SET TASKS:
[1] Please copy out the whole passage about playwright Sharr White, word for word.
[2] Update the listing from the line with "This screenshot has height=840, width=1400." up to and including the line with "[x=45, y=152]" by putting "Layers" in place of "Cameras" and changing nothing else. Give back only those lines, with the pictures left out.

SOURCE PASSAGE:

========================================================================

Mr. White graduated with an M.F.A. in 1993 and was hooked on writing, so he moved to New York. He gave up on acting to solely focus on writing. Mr. White says "From there it was a long process for me, because I didn't go to grad school for writing, I didn't go to any writing programs, I wasn't formally trained at all. I felt like when I reached a point in beginning to develop I didn't have anyone to turn to, which was pretty isolating. My time in New York has been about writing, writing, writing. I did some self-producing in the '90s. The big break was with Humana Festival in 2006. I was able to start surfacing to people, and I got a couple of commissions. It's been a long process to get [to Broadway]."

Sunlight had its World Premiere at the Marin Theatre Company in 2010. Sunlight was followed by Annapurna, which debuted at the Magic Theatre in San Francisco and then moved to Los Angeles where it featured Megan Mullally and her husband Nick Offerman. It then moved Off-Broadway with Mullally and Offerman. Mr. White made his Broadway debut in 2012 with his play The Other Place, which happened to close the Dragon Theatre season in 2014. The Other Place was directed by Joe Mantello and featured Laurie Metcalf and Daniel Stern. The Other Place received two Outer Critics Circle Award nominations, for Outstanding New Off-Broadway Play and Outstanding Actress In A Play (Laurie Metcalf). Laurie Metcalf also won an Obie Award, Performance and was nominated for the 2013 Tony Award, Best Performance by an Actress in a Leading Role in a Play.

With this success under his belt, Mr. White then had his play The Snow Geese open Off-Broadway in 2013 with actress Mary-Louise Parker in a lead role. Mr, White, who is an advertising copywriter by day, lives in New York City and is currently writing Stupid Kid, a newly commissioned work for the Steppenwolf Theatre in Chicago.

When Sunlight premiered at the Marin Theatre Company, the Examiner ran the following interview with Mr. White:

Usually when playwright Sharr White, starts writing, he begins with a character. For his latest play, White  wanted to write about Richard Nixon.

========================================================================

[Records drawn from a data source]
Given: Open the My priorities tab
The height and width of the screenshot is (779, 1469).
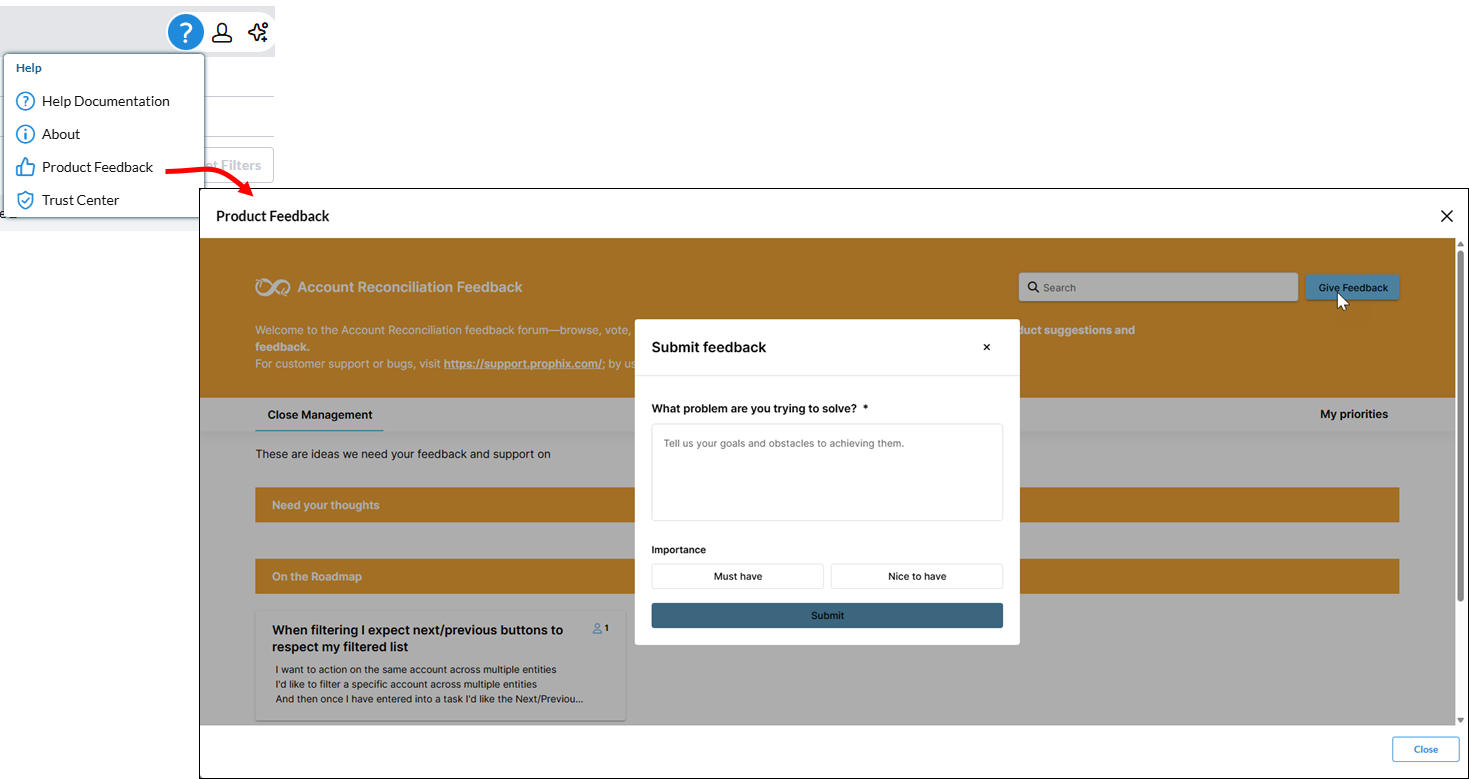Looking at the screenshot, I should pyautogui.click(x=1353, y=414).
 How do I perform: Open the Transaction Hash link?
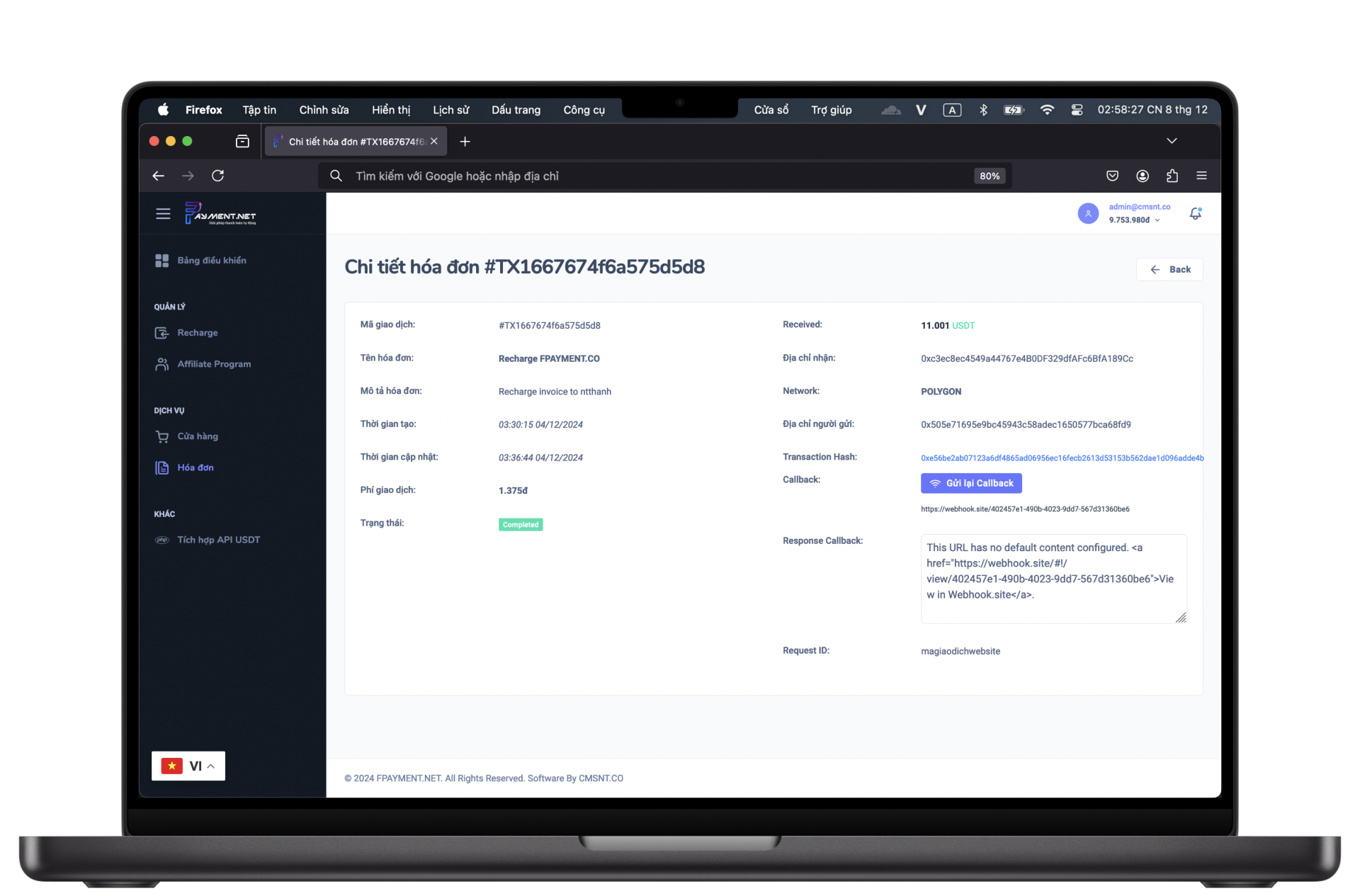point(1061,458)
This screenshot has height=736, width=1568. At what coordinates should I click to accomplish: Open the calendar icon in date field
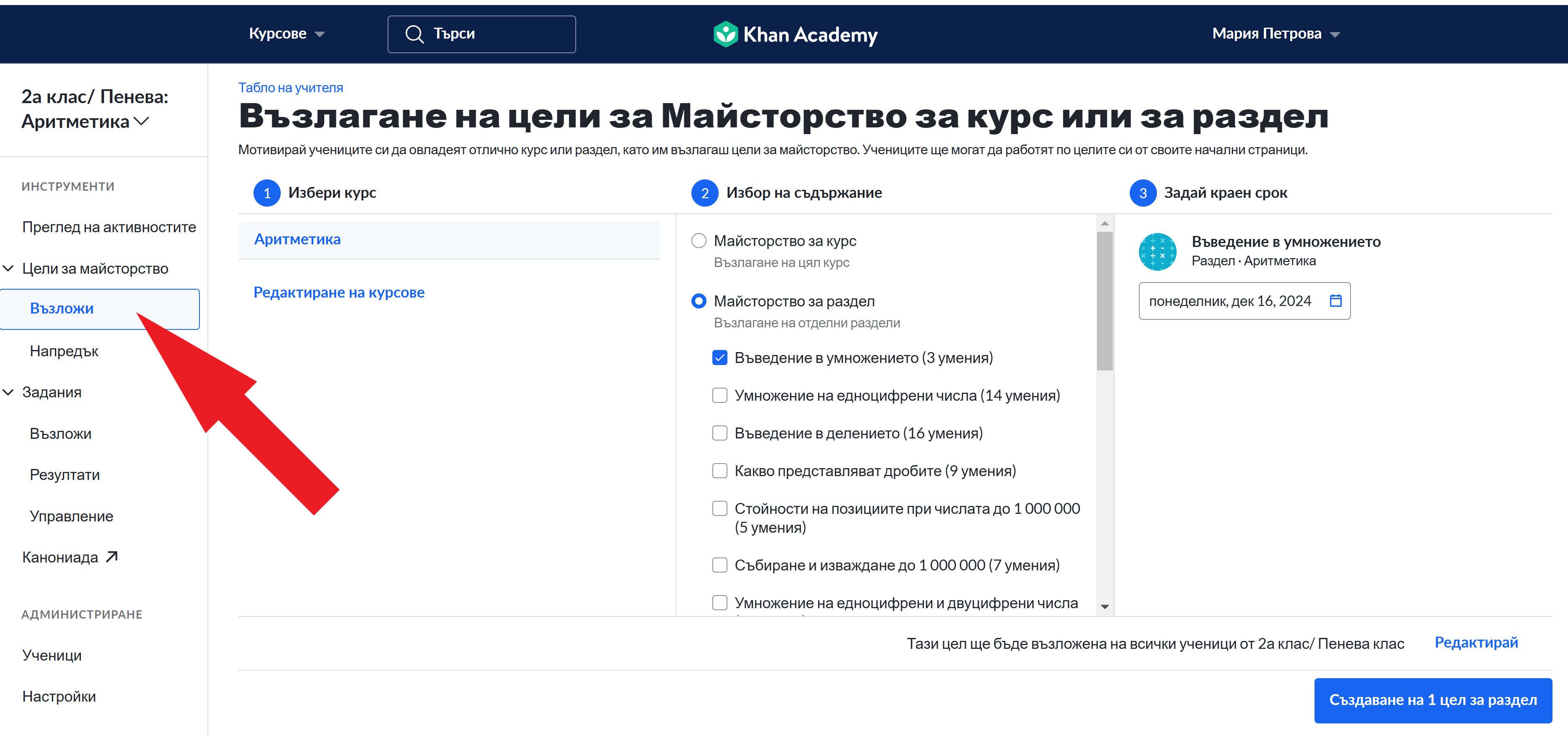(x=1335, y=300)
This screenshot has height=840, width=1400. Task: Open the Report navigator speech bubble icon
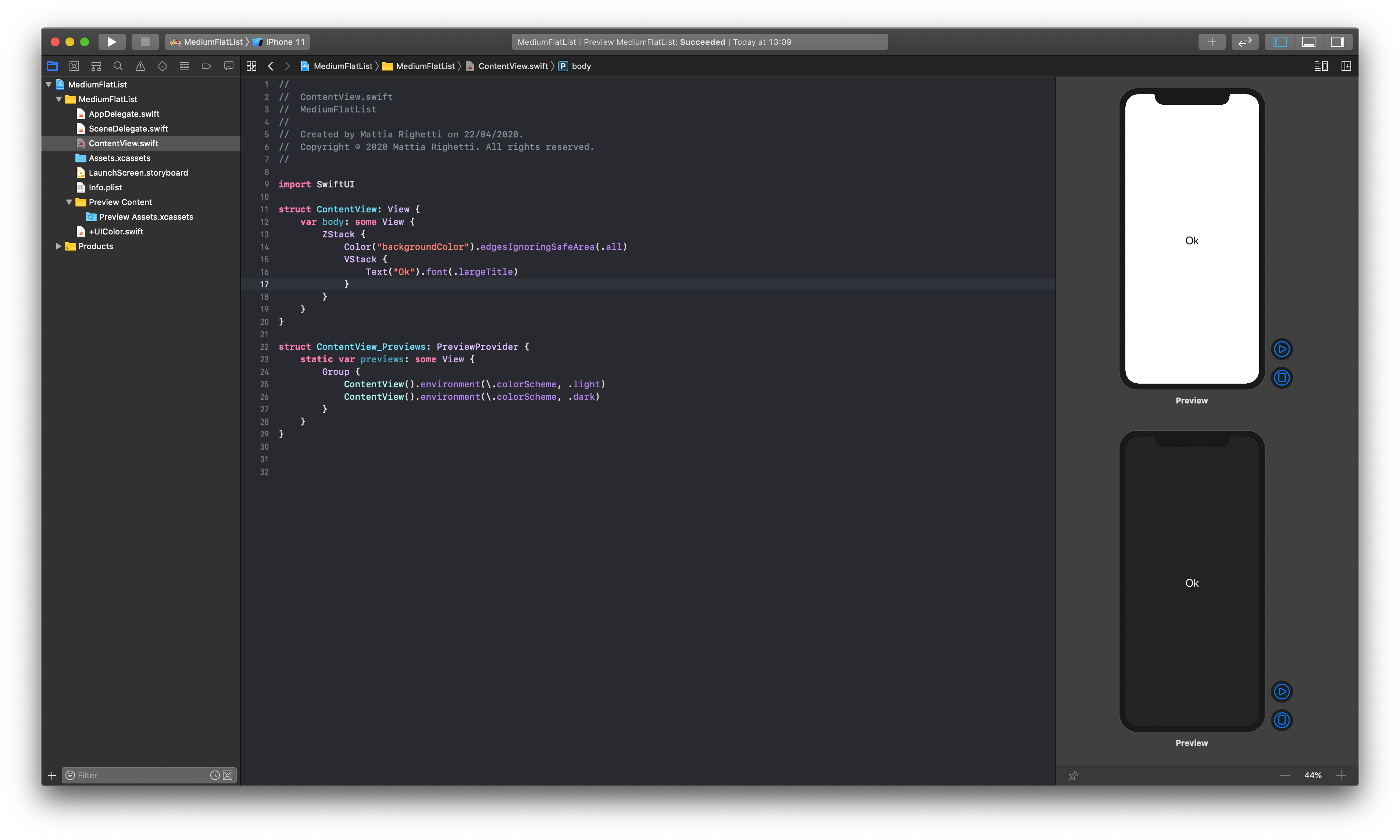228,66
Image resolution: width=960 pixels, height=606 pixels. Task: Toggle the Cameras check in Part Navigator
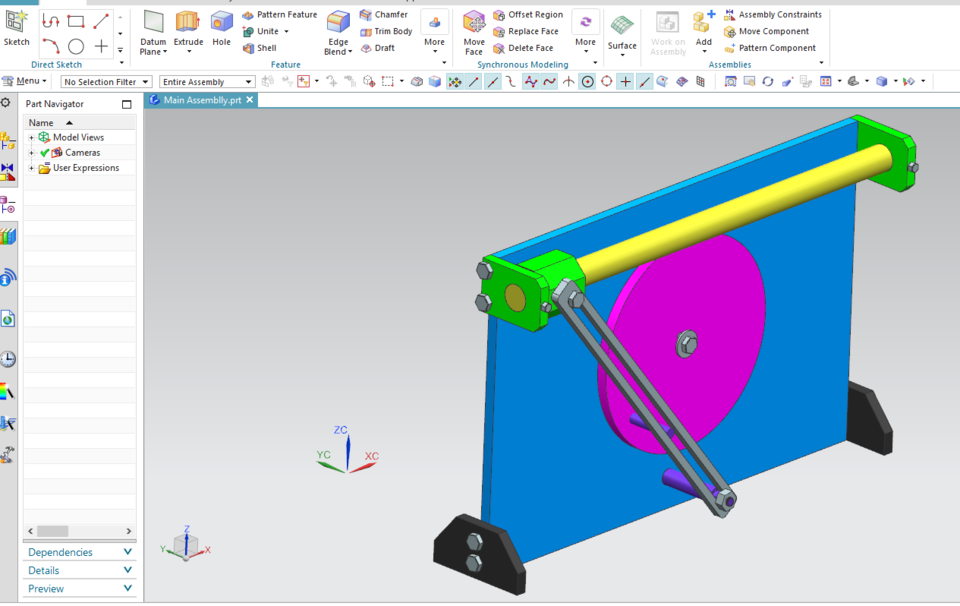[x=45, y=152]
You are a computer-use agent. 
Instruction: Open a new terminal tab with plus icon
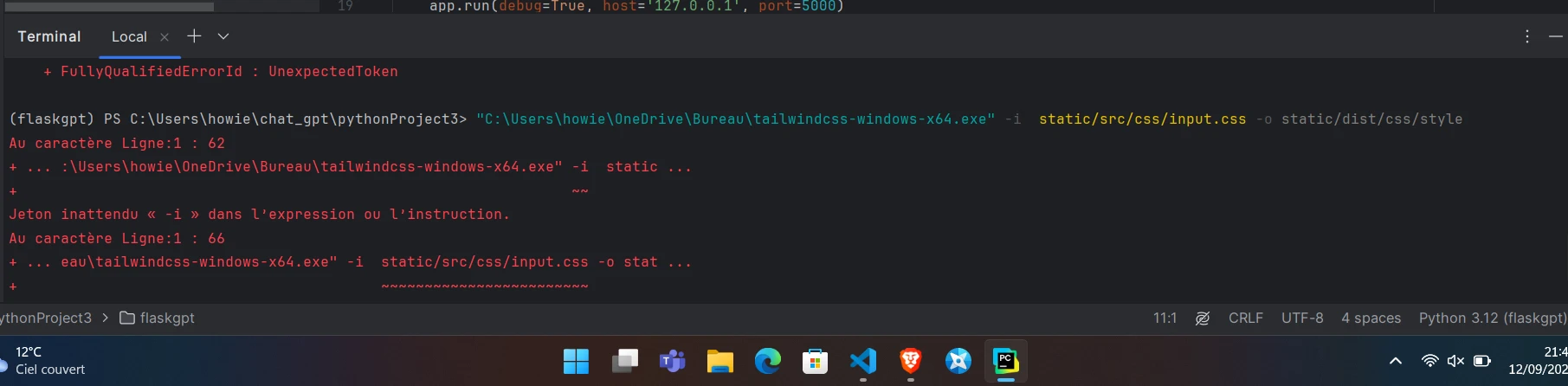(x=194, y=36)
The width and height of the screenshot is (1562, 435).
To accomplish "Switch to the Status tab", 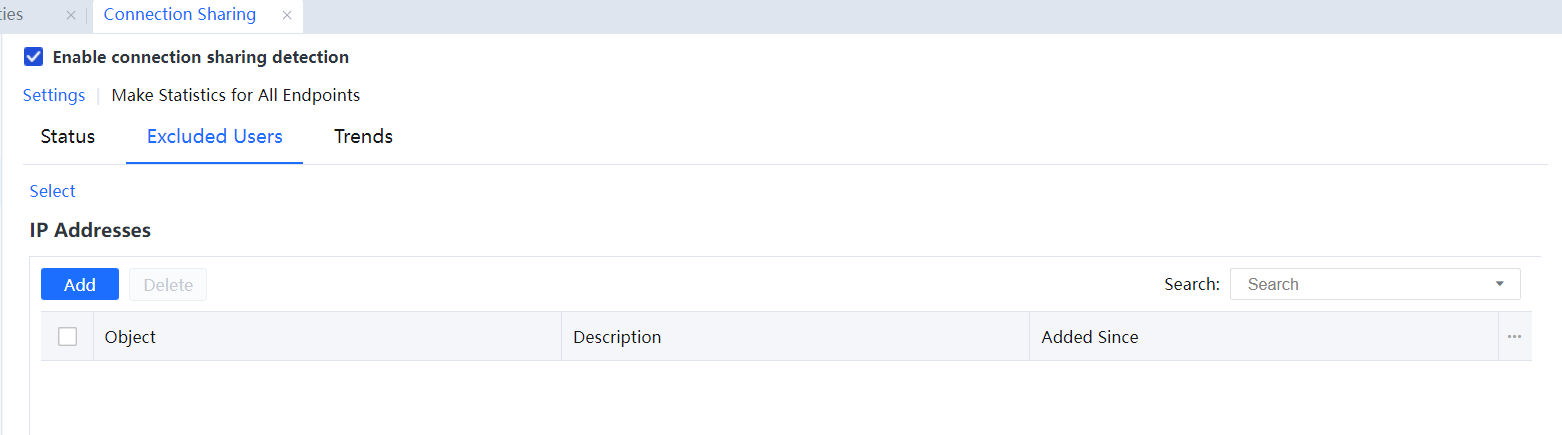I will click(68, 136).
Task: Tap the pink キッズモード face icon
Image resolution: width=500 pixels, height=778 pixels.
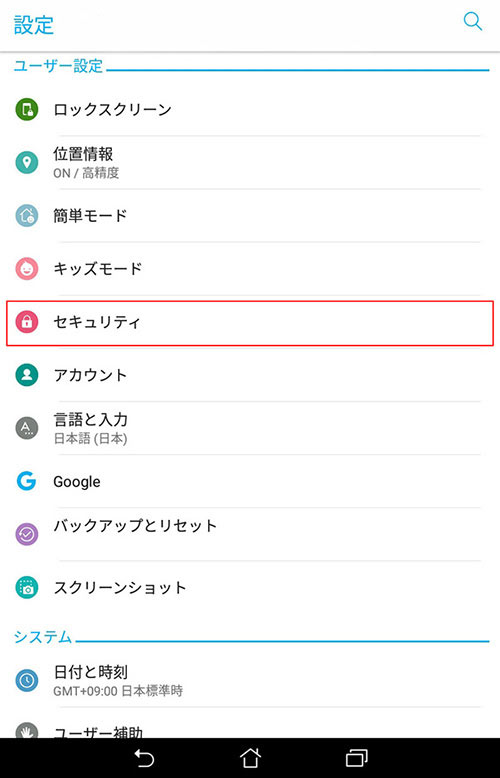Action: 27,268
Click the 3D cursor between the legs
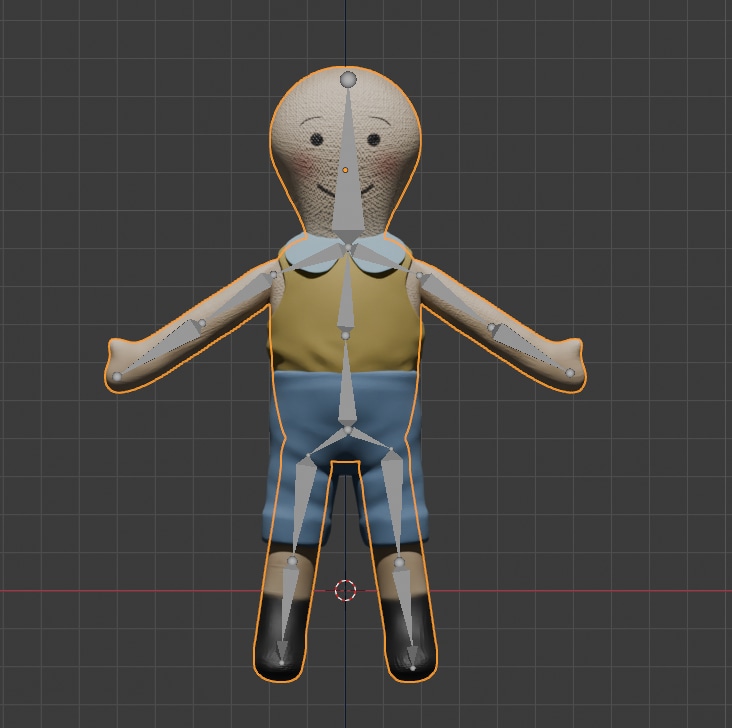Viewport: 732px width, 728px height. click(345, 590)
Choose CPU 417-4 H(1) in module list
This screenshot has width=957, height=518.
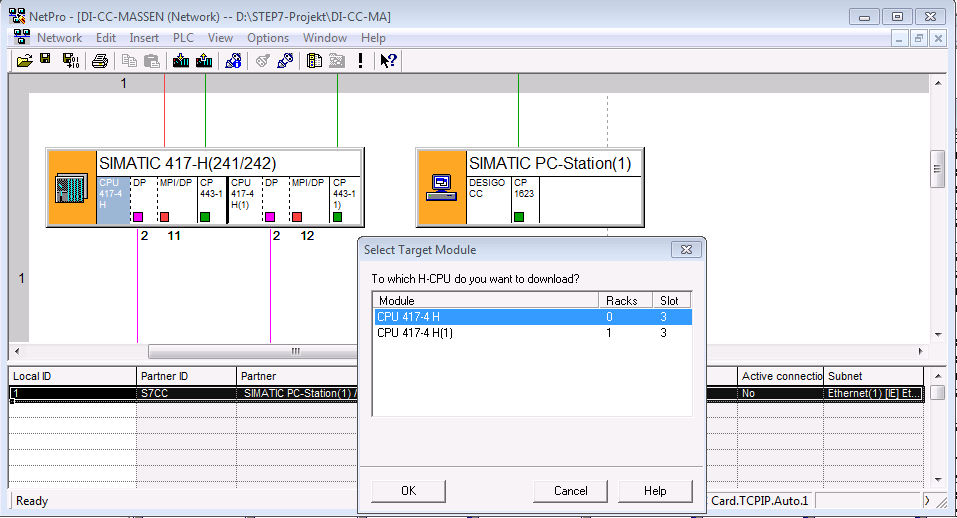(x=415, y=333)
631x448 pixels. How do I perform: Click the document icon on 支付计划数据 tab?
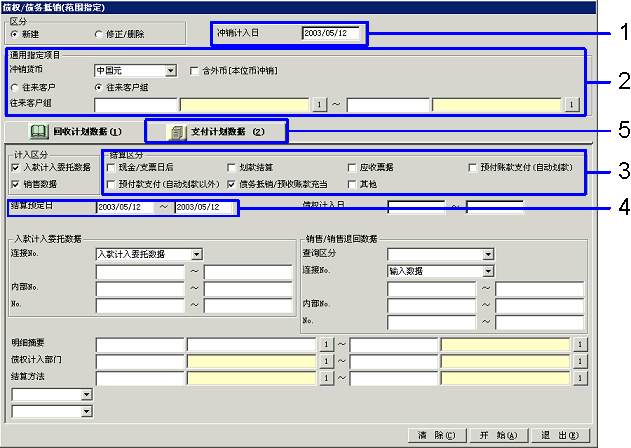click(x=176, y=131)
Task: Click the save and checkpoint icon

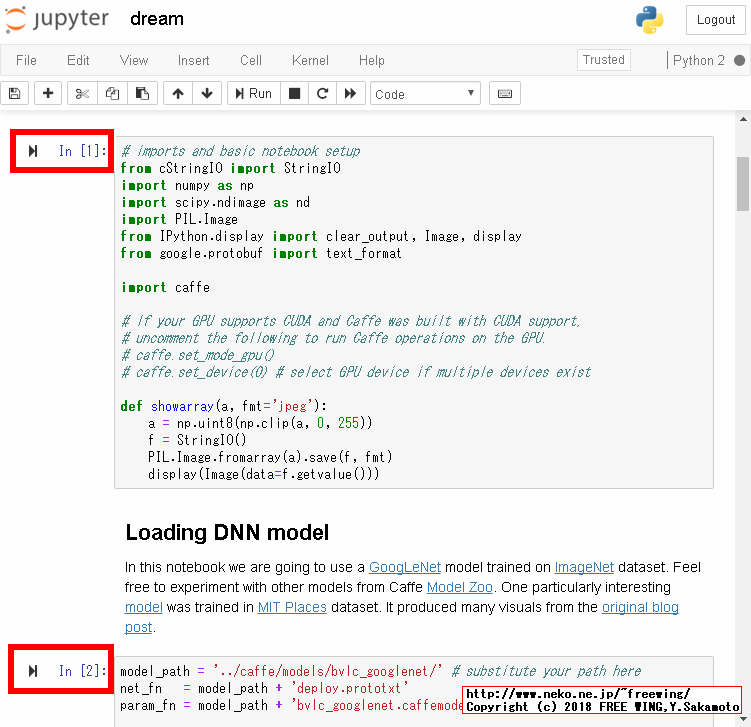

========================================================================

ANSWERS PROVIDED:
[1]
Mr. White graduated with an M.F.A. in 1993 and was hooked on writing, so he moved to New York. He gave up on acting to solely focus on writing. Mr. White says "From there it was a long process for me, because I didn't go to grad school for writing, I didn't go to any writing programs, I wasn't formally trained at all. I felt like when I reached a point in beginning to develop I didn't have anyone to turn to, which was pretty isolating. My time in New York has been about writing, writing, writing. I did some self-producing in the '90s. The big break was with Humana Festival in 2006. I was able to start surfacing to people, and I got a couple of commissions. It's been a long process to get [to Broadway]."

Sunlight had its World Premiere at the Marin Theatre Company in 2010. Sunlight was followed by Annapurna, which debuted at the Magic Theatre in San Francisco and then moved to Los Angeles where it featured Megan Mullally and her husband Nick Offerman. It then moved Off-Broadway with Mullally and Offerman. Mr. White made his Broadway debut in 2012 with his play The Other Place, which happened to close the Dragon Theatre season in 2014. The Other Place was directed by Joe Mantello and featured Laurie Metcalf and Daniel Stern. The Other Place received two Outer Critics Circle Award nominations, for Outstanding New Off-Broadway Play and Outstanding Actress In A Play (Laurie Metcalf). Laurie Metcalf also won an Obie Award, Performance and was nominated for the 2013 Tony Award, Best Performance by an Actress in a Leading Role in a Play.

With this success under his belt, Mr. White then had his play The Snow Geese open Off-Broadway in 2013 with actress Mary-Louise Parker in a lead role. Mr, White, who is an advertising copywriter by day, lives in New York City and is currently writing Stupid Kid, a newly commissioned work for the Steppenwolf Theatre in Chicago.

When Sunlight premiered at the Marin Theatre Company, the Examiner ran the following interview with Mr. White:

Usually when playwright Sharr White, starts writing, he begins with a character. For his latest play, White  wanted to write about Richard Nixon.

[2]
This screenshot has height=840, width=1400. Task: Open the Report navigator speech bubble icon
228,66
Image resolution: width=960 pixels, height=606 pixels. Task: Toggle the Layers check in Part Navigator
[x=45, y=152]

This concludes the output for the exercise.